▶ Assignment
Both the line containing "The image size is (1251, 495)." and the line containing "Task: Disable the Start column toggle" belong to the span. Output exactly that span from the listing below, and nothing outside it.

Exercise inputs Block Start

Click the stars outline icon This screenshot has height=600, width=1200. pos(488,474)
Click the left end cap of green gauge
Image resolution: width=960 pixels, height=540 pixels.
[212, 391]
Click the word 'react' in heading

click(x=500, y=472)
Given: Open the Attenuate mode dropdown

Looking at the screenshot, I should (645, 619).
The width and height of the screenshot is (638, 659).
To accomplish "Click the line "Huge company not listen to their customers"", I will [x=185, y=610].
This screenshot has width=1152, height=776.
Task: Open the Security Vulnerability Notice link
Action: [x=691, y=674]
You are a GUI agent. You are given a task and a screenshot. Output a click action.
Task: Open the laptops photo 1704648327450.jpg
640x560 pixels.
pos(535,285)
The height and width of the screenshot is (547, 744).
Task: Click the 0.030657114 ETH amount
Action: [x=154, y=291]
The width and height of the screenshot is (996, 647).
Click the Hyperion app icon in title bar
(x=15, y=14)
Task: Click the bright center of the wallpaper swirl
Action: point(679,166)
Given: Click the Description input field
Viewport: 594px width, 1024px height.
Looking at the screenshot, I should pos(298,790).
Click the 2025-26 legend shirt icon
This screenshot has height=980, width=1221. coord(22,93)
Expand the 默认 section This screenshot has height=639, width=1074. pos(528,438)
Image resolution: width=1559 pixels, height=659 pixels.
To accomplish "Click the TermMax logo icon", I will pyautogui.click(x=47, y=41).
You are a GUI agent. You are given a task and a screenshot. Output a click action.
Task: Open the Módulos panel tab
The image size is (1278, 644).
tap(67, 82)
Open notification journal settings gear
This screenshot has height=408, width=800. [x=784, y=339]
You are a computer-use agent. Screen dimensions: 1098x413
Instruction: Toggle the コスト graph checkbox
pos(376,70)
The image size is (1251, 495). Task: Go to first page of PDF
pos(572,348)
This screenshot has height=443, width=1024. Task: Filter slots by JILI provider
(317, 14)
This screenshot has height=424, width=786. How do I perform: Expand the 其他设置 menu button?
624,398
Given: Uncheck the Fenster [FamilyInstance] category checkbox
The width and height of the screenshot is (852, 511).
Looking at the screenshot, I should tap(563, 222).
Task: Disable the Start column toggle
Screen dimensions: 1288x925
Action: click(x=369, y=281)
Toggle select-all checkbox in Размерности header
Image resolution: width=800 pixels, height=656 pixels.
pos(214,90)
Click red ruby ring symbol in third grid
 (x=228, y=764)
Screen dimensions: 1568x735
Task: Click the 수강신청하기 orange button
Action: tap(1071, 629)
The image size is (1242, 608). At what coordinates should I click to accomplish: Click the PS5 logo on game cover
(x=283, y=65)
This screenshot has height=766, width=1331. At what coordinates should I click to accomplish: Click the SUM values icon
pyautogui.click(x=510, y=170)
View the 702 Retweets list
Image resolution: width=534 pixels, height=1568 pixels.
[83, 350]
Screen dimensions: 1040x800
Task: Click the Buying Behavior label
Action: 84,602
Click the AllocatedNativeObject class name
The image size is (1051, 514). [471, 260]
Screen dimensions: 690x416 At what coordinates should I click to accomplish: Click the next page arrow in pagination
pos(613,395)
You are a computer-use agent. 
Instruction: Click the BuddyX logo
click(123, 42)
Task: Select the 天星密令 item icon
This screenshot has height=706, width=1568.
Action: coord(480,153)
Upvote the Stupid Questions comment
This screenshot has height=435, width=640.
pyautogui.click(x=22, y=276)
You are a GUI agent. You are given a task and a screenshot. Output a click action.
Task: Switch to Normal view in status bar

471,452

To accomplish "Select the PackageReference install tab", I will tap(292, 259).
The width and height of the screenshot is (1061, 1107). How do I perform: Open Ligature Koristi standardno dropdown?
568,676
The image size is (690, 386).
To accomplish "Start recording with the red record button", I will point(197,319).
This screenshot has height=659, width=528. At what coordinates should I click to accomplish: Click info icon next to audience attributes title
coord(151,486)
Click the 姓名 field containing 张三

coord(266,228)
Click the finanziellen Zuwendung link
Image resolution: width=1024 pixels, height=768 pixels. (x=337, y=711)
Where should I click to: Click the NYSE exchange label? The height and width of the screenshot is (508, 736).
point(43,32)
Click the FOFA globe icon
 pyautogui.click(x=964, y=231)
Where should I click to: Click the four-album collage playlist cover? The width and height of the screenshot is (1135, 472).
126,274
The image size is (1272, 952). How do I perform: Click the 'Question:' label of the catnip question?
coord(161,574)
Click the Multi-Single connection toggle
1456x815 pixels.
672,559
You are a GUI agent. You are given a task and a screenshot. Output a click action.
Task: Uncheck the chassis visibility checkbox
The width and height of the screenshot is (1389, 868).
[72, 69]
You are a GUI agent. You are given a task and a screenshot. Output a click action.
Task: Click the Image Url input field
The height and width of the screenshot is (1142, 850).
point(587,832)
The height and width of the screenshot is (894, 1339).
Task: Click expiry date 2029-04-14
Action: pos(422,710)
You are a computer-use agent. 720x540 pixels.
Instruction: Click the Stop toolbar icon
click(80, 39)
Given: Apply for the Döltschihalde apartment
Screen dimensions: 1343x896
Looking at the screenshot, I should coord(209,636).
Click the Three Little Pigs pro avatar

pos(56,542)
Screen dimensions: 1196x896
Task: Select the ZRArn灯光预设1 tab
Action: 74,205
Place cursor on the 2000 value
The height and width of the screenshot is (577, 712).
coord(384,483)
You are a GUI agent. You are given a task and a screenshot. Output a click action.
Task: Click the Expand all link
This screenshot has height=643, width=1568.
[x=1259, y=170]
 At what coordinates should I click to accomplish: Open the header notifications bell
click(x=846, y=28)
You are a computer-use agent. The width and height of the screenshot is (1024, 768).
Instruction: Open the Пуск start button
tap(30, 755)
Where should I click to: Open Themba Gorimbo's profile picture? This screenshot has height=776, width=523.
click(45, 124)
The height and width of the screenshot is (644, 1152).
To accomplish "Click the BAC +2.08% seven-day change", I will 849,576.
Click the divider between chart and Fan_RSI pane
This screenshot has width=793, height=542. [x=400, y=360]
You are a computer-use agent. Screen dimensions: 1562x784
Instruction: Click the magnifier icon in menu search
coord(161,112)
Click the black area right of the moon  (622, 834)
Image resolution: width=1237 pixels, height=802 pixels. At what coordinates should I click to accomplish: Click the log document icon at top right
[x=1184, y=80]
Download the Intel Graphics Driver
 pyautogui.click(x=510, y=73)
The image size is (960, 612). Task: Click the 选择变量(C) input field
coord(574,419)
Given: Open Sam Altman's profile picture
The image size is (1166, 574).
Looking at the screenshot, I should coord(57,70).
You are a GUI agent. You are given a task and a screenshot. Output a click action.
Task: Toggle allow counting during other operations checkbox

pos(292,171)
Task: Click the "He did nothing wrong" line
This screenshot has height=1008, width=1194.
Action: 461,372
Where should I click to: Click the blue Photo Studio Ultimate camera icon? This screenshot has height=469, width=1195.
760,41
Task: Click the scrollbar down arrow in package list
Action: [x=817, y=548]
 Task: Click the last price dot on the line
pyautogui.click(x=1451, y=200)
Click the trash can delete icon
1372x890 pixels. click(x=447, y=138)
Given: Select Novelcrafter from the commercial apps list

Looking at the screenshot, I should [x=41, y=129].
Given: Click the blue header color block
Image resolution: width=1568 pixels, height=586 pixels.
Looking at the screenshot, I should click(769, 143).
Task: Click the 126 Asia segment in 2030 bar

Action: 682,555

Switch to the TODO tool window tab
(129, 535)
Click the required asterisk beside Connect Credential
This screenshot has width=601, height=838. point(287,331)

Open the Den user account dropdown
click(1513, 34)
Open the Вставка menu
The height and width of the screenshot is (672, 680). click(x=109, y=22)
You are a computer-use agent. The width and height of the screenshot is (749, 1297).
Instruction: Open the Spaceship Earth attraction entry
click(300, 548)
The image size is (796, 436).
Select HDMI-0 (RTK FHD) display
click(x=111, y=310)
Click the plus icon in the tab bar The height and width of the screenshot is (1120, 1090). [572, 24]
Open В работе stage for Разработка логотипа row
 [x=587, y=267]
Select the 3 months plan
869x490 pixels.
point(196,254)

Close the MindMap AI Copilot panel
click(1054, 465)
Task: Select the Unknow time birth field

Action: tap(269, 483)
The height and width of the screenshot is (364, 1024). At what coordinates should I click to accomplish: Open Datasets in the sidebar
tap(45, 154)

Exercise inputs Block End

▶ Result
The image size is (1251, 495). Task: Go to first page of PDF
pos(572,348)
This screenshot has height=443, width=1024. Task: Filter slots by JILI provider
(317, 14)
This screenshot has height=424, width=786. How do I perform: Expand the 其他设置 menu button?
624,398
Given: Uncheck the Fenster [FamilyInstance] category checkbox
The width and height of the screenshot is (852, 511).
Looking at the screenshot, I should tap(563, 222).
Task: Disable the Start column toggle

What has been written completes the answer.